Does A Narcissist Know What He Is?

Does a narcissist know what he is?

A narcissist usually does not consciously recognize his narcissism; He often rationalizes his behavior and blames others. Her distorted perception of him prevents her from seeing her own flaws. From clinical perspective to personal experience, understanding whether narcissists recognize their own condition is essential to unraveling the mysteries of this human behavior.

From a clinical perspective, narcissists are people who have exacerbated feelings of superiority, but are they really aware that they behave this way? In this PsychologyFor article, we will provide you with information about whether a narcissist knows he is one and what happens when you tell a narcissist that he is one.

Does a narcissist know that he is a narcissist?

The question of whether a narcissist knows that he is a narcissist is a highly debated topic in the field of psychology. On the one hand, there are experts(1)who claim that a person with a narcissistic personality has a limited level of self-awareness and cannot fully recognize their narcissistic behaviors, due to their lack of empathy and self-reflection skills. In this way, they avoid taking responsibility for any situation they may cause.

On the other hand, others argue that some narcissists they may be aware of their behavior, but they justify it or consider it acceptable based on their distorted view of the world and themselves. In these cases, they may have malicious intentions to manipulate and rise above anyone.

In short, the ability of a narcissist to recognize his or her own narcissism may vary by individual and your level of personal development. If you want to know more about it, in this article we explain in depth what Narcissistic Personality Disorder consists of.

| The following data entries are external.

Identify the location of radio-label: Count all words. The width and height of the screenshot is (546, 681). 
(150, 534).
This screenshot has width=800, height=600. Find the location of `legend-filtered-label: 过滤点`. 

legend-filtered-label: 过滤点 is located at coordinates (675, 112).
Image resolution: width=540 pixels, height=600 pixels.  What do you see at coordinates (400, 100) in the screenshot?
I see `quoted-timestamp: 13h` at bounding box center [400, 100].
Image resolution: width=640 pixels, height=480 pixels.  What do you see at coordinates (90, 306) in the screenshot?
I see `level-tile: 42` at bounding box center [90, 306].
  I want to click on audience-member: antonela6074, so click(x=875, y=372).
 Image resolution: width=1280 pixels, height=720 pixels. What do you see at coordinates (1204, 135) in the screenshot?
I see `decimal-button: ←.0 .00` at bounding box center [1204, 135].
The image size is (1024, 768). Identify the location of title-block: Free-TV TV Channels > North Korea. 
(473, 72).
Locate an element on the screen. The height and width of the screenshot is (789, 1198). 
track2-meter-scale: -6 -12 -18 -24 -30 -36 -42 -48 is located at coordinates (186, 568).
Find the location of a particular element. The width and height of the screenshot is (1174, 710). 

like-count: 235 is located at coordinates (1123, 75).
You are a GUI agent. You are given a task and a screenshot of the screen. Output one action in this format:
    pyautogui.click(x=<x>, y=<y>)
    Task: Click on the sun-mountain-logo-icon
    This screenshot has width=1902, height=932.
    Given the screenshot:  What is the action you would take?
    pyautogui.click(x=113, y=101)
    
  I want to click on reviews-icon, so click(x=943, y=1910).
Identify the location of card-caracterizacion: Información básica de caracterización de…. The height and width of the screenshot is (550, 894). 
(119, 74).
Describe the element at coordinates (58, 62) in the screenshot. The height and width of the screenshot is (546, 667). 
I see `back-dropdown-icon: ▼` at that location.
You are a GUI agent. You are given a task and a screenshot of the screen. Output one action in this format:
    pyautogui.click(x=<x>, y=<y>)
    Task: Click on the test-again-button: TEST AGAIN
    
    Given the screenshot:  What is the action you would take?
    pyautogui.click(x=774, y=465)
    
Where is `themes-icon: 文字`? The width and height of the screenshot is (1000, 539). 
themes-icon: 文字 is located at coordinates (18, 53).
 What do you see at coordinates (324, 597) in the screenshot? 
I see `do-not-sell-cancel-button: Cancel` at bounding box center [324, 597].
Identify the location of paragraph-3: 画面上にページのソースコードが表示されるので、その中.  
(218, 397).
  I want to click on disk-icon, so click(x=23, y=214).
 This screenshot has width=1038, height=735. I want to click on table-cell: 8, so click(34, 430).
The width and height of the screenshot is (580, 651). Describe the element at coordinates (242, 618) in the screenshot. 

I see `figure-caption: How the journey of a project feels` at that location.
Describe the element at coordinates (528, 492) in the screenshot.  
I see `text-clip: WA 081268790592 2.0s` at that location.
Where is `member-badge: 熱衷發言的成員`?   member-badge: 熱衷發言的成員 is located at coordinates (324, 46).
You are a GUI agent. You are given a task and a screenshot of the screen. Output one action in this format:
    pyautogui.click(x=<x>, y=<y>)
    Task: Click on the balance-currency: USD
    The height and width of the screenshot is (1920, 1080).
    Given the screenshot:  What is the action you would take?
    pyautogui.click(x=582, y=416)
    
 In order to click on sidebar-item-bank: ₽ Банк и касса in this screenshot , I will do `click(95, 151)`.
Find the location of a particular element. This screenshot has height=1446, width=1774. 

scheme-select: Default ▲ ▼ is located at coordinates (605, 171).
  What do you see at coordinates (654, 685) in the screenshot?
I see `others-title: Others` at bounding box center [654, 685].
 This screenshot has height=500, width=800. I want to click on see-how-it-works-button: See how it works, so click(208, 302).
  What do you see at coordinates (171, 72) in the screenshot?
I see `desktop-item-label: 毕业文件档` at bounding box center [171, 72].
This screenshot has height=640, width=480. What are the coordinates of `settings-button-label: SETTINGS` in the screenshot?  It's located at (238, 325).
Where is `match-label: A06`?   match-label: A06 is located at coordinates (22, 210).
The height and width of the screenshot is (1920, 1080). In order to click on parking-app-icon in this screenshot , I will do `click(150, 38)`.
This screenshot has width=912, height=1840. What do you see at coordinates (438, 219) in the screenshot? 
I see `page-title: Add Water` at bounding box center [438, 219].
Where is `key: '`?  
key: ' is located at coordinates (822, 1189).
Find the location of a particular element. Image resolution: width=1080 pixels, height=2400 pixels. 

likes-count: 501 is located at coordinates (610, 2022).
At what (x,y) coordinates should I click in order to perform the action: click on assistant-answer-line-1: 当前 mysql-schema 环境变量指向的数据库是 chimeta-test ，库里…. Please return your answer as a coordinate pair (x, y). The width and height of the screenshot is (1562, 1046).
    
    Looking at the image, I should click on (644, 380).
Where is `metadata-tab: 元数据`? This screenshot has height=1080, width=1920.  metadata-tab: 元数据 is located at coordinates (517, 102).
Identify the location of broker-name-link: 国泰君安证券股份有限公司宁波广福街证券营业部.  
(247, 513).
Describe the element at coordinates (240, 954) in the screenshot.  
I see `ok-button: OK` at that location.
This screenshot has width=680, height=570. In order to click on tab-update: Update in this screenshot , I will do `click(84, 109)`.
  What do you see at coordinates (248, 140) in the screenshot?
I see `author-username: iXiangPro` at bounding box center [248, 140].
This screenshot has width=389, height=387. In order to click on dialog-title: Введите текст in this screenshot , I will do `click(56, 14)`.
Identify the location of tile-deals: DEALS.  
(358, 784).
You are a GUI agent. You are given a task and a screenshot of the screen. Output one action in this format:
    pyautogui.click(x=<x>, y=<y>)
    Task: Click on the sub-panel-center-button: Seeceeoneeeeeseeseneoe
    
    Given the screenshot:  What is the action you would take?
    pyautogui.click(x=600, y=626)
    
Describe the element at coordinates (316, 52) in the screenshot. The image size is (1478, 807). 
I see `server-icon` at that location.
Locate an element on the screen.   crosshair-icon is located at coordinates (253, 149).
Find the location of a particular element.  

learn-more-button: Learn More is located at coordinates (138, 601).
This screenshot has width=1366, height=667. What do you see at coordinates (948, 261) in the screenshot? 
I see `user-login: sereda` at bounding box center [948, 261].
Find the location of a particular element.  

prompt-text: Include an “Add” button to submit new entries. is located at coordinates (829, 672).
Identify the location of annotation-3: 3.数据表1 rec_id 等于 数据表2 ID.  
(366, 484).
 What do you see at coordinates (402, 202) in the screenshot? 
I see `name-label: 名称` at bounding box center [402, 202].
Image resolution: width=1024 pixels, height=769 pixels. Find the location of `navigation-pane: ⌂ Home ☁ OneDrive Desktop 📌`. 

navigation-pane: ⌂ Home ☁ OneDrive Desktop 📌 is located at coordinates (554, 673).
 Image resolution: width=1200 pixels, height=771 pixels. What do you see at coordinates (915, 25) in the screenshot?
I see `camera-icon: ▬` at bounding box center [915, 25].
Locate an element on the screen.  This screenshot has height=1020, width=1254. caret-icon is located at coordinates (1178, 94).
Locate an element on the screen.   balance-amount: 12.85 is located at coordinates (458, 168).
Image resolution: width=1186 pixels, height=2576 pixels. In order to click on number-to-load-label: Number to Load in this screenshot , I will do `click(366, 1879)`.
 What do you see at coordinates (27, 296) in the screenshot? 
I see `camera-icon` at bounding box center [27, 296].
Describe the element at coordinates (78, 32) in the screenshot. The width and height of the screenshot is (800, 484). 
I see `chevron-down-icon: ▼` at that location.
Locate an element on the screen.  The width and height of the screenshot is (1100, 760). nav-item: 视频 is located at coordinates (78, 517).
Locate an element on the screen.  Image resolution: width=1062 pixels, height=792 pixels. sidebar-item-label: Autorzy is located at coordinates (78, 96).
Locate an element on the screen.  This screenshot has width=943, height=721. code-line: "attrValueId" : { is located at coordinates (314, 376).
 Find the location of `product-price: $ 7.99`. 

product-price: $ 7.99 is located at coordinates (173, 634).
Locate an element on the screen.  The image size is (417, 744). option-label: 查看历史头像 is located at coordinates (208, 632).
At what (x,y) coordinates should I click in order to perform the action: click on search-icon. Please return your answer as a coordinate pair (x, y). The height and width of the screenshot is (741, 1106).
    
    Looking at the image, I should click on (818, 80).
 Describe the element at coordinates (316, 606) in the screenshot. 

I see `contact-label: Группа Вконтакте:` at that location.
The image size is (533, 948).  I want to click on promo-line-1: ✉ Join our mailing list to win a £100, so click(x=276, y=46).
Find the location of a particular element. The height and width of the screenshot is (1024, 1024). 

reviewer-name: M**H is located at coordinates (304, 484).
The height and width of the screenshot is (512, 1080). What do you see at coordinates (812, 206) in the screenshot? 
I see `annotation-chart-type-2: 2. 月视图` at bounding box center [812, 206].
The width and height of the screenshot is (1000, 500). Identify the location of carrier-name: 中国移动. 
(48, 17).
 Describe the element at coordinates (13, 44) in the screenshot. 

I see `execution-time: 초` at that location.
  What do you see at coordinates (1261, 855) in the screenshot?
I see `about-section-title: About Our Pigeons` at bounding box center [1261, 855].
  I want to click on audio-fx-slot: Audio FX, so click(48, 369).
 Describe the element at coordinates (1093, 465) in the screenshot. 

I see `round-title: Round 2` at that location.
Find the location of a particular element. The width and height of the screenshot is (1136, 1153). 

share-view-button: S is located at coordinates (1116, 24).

Why a narcissist doesn’t feel bad about being one

A narcissist may not feel bad about being one due to a combination of psychological and emotional factors. We show them to you below:

  • He doesn’t know how to put himself in someone else’s shoes: Narcissism is characterized by a lack of empathy and an overvaluation of the self, meaning that the narcissist lacks the ability to put themselves in the shoes of others and understand how their actions affect others. They feel no remorse or guilt for their behavior.
  • Believes superior to others: The narcissist has an inflated view of himself and a constant need for external admiration and validation. This grandiose self-image may cause her to justify his actions because she believes he deserves special treatment. In this sense, he rejects or ignores any criticism or suggestion that he is behaving narcissistically, as it threatens his fragile self-esteem.
  • Need constant external validation – Constantly seeks admiration, praise and attention from others. This search for validation is insatiable, as no amount of attention or praise is enough to fill the emotional void you feel.

These factors contribute to narcissists not feeling bad for being the way they are, since they do not recognize the negative impact of their behavior, and justify it according to the distorted perception they have of themselves. To better identify them, we recommend this article on Types of narcissism and characteristics to identify them.

Does a narcissist know what he is? - Why a narcissist doesn't feel bad about being one

What happens when you tell a narcissist that he is one?

When you tell a narcissist that he is a narcissist, the reaction can vary, but some are commonly observed. behavior patterns due to the inherent characteristics of narcissistic personality disorder. Here we present some possible reactions that you should know to avoid inconveniences:

  1. Denial: A narcissist often denies any criticism and defends themselves. Use denial as a defense mechanism against possible attacks from the environment. He completely rejects the idea that he has narcissistic characteristics and tries to discredit the person who points this out to him, that is, he attributes bad intentions to him.
  2. Anger: One of the most common responses of narcissists is anger, so he may react violently when you expose him by telling him that he is a narcissist. They may verbally attack you or put you down to divert attention from themselves. To learn how to control anger and aggression, we recommend reading this article.
  3. Reflection or evasion: In specific cases, instead of blaming others or victimizing themselves for any situation that arises, a narcissist takes responsibility for their actions and looks for solutions. In other cases, he avoids confrontation by changing the subject or physically removing himself from the conversation.
  4. Handling: Sometimes, if you tell a narcissist that he is a narcissist, he may use confrontation to defend himself and subdue you to get what he wants. In these cases, it is difficult for him to change his point of view and try to improve his behavior.
  5. False acceptance: In some cases, they may appear to accept criticism, but without real reflection or intention to change. This is usually a tactic to avoid immediate conflict without taking any real responsibility. Find out if a narcissist can change in this article.

It is important to keep in mind that narcissistic personality disorder is a complex psychological condition and that direct confrontation about his behavior may not be effective or productive. In many cases, it is advisable to seek the help of a mental health professional to manage interactions with a narcissistic person and to support those affected by their behavior.

This article is merely informative, at PsychologyFor we do not have the power to make a diagnosis or recommend a treatment. We invite you to go to a psychologist to treat your particular case.

If you want to read more articles similar to Does a narcissist know what he is? we recommend that you enter our Clinical Psychology category.

References
  1. Trechera, JL, Millán Vásquez de la Torre, G., Fernández Morales, E. (2008). Empirical study of narcissistic personality disorder (NPD). Acta Colombiana de Psicología Magazine, 11 (2), 25-36.